This document describes the data formats accepted by the search module for each field type during ingestion (when keys are created or modified) and how those values are processed before being stored in the index.

Tag Fields

For both HASH and JSON index types, the incoming data for a tag field is a single UTF-8 string. A tag field can contain one or more tag values within a single string.

Tag Ingestion

On ingestion, the input string is split using the declared SEPARATOR character into individual tags. The default separator is , (comma). A different separator can be specified when the field is declared with FT.CREATE:

FT.CREATE idx SCHEMA color TAG SEPARATOR "|"

The valid separator characters are: ,.<>{}[]"':;!@#$%^&*()-+=~

After splitting, each tag is processed as follows:

Leading and trailing ASCII whitespace is stripped from each tag.
Empty tags (those that are empty or whitespace only after trimming) are silently discarded.
Duplicate tags within a single field value are deduplicated.

If the field value produces no valid tags after processing, the key is tracked but not indexed for that field.

Case Sensitivity

By default, tag matching is case-insensitive. The CASESENSITIVE option on FT.CREATE changes this behavior:

FT.CREATE idx SCHEMA color TAG CASESENSITIVE

When CASESENSITIVE is not set, tags like "Blue" and "blue" are treated as equivalent during search. When CASESENSITIVE is set, they are treated as distinct values.

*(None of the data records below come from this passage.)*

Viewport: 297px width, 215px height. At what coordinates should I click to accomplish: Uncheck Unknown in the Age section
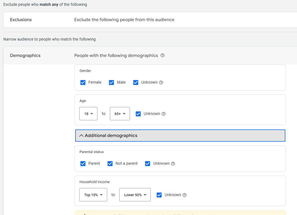pyautogui.click(x=138, y=114)
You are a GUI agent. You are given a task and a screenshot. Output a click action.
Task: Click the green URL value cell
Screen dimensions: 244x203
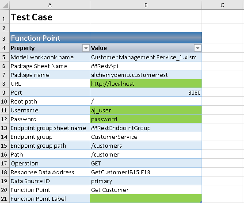(x=146, y=84)
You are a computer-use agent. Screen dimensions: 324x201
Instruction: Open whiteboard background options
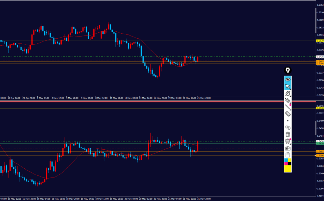(x=288, y=141)
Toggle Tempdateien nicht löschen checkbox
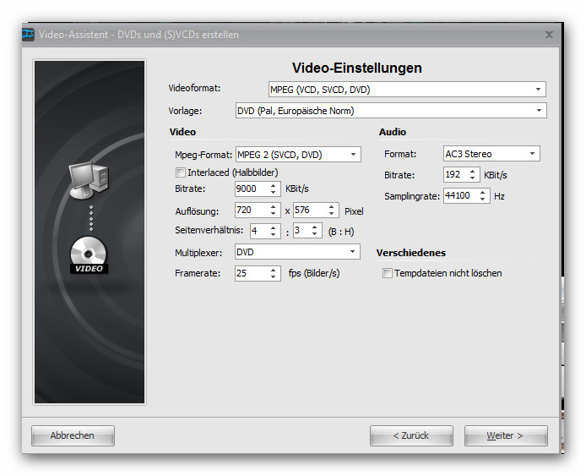586x476 pixels. [x=388, y=273]
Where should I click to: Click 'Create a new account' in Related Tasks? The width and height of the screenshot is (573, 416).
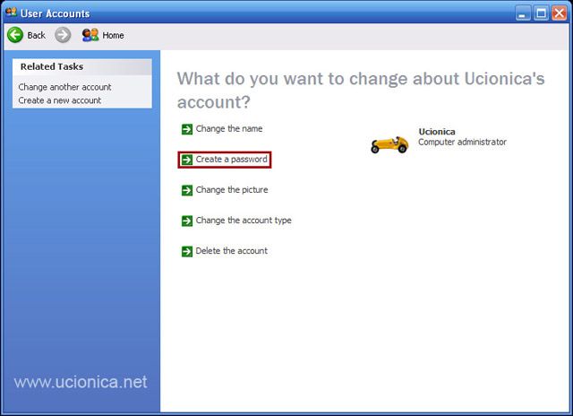click(x=59, y=100)
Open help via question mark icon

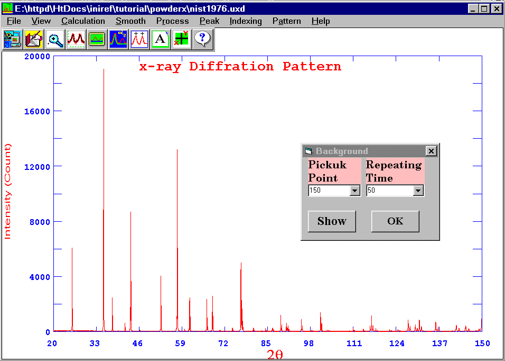[202, 39]
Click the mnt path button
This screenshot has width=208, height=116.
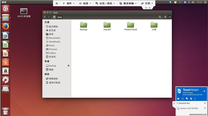pos(58,17)
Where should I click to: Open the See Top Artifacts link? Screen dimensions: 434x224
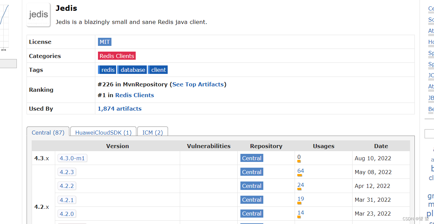198,84
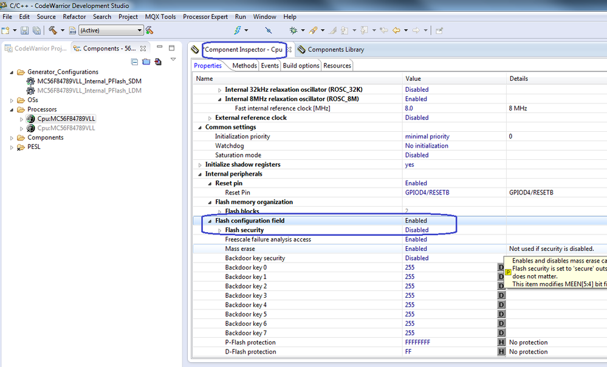Click the H format icon beside P-Flash protection
This screenshot has height=367, width=607.
[x=501, y=342]
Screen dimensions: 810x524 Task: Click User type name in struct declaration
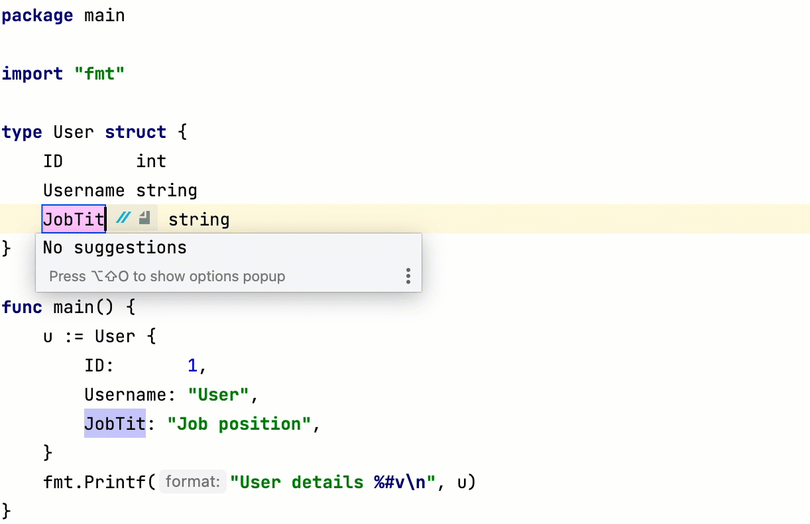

Ingestion Separator vs. Query Separator

The separator specified in FT.CREATE applies only during data ingestion. In query expressions (FT.SEARCH), the separator between tags is always | (pipe), regardless of the ingestion separator. See the query documentation for details.

Examples of Tag Values

Given FT.CREATE idx SCHEMA color TAG (default separator ,):

HSET doc:1 color "blue"                       --> tags: {"blue"}
HSET doc:2 color "blue,red"                   --> tags: {"blue", "red"}
HSET doc:3 color " blue , red "               --> tags: {"blue", "red"}
HSET doc:4 color "blue,,red"                  --> tags: {"blue", "red"}
HSET doc:5 color "hello world, green is nice" --> tags: {"hello world", "green is nice"}
HSET doc:6 color "  "                         --> no tags (key is untracked)

Note that spaces within a tag are preserved. In the example above, "hello world" is a single tag containing a space.

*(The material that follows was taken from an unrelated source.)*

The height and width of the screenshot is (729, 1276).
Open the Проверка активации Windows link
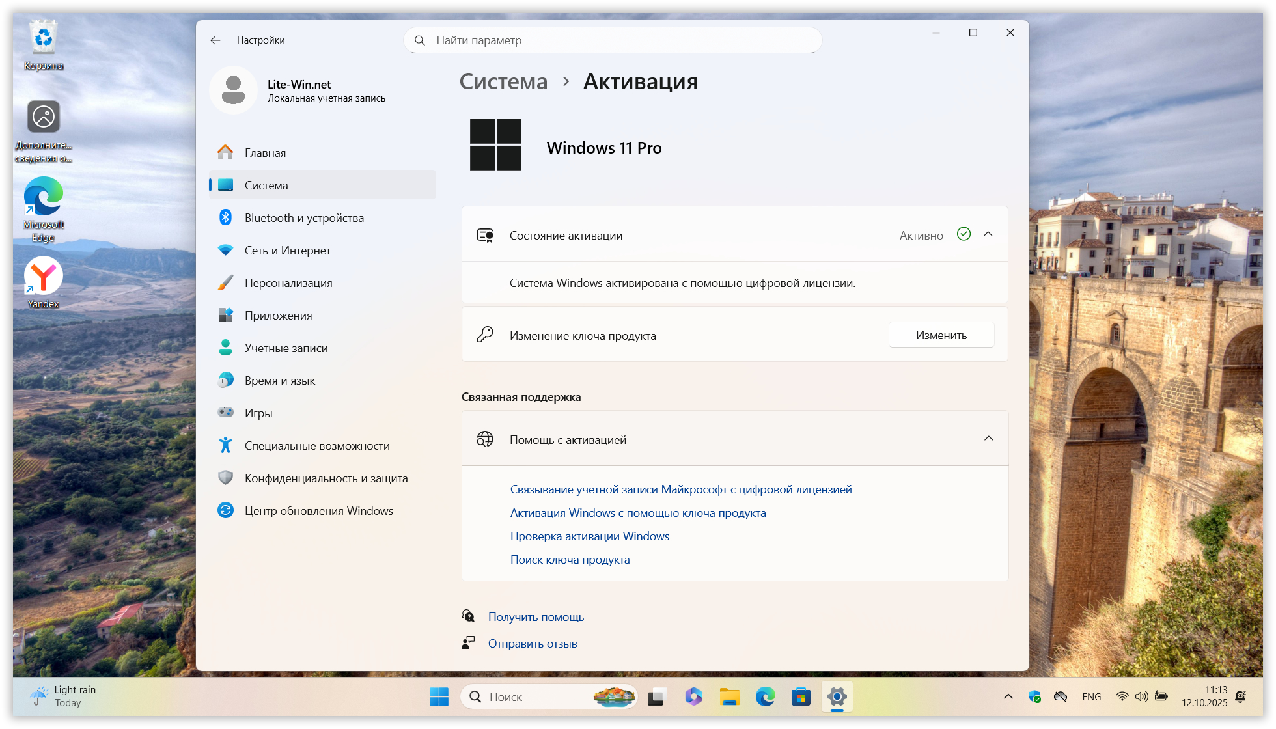pyautogui.click(x=589, y=536)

Given FT.CREATE idx SCHEMA skills TAG SEPARATOR "|":

HSET doc:1 skills "python|java|go"    --> tags: {"python", "java", "go"}
HSET doc:2 skills "python | java"     --> tags: {"python", "java"}

Numeric Fields

A numeric field contains a single number. On ingestion, the field value is parsed as a 64-bit IEEE 754 double-precision floating-point number.

Accepted Formats

The following formats are accepted on ingestion:

Integers: "42", "-100", "0"
Floating-point: "3.14", "-0.5", "2.0"
Scientific notation: "1e2", "3.14e-5"
Positive infinity: "inf", "Inf", "+inf"
Negative infinity: "-inf", "-Inf"

The following are rejected:

NaN: "nan", "NaN", "NAN" -- explicitly rejected on ingestion.
Non-numeric strings: "hello", "" -- the key becomes untracked for this field.

When a value is rejected, the key is not indexed for that field. This is not treated as an error; the key simply does not appear in numeric range queries.

Precision and Range

All numeric values are stored internally as 64-bit double-precision floating-point numbers:

Range: approximately +/-1.7976931348623157 x 10^308
Integer precision: integers up to 2^53 (9,007,199,254,740,992) are represented exactly; larger integers may lose precision.
Decimal precision: approximately 15-17 significant decimal digits.

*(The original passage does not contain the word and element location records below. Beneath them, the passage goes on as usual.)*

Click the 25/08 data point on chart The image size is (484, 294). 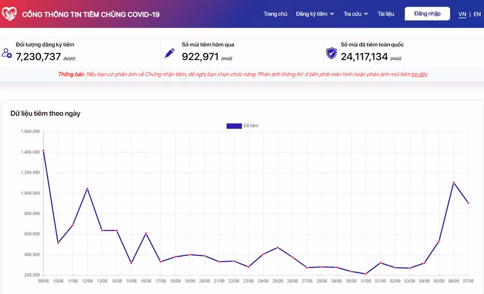point(277,248)
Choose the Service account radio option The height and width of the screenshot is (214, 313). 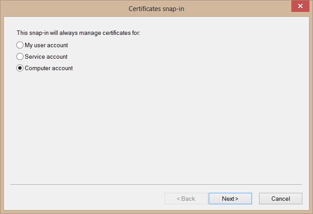20,56
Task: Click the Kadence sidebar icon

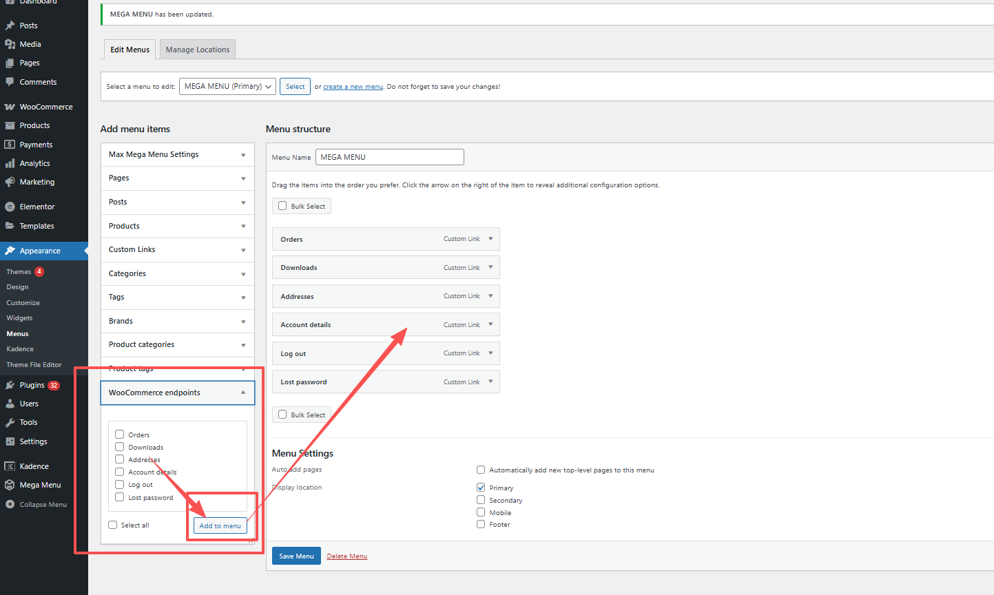Action: pyautogui.click(x=10, y=466)
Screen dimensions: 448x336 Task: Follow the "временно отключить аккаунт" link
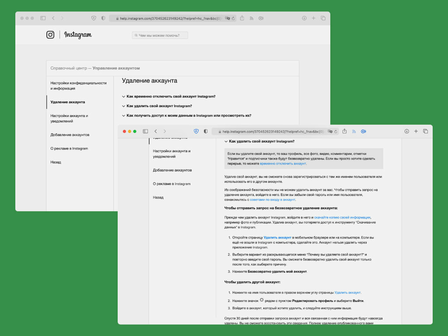[283, 164]
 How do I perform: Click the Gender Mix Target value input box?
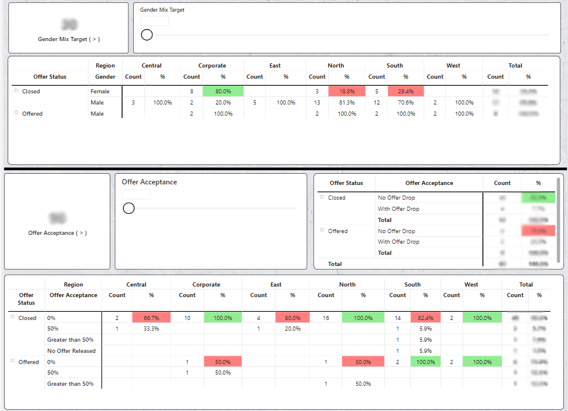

Examples of Numeric Values

HSET product:1 price "999.99"     --> stored as 999.99
HSET product:2 price "42"         --> stored as 42.0
HSET product:3 price "-100"       --> stored as -100.0
HSET product:4 price "1e2"        --> stored as 100.0
HSET product:5 price "inf"        --> stored as +infinity
HSET product:6 price "nan"        --> rejected (key untracked for this field)
HSET product:7 price "hello"      --> rejected (key untracked for this field)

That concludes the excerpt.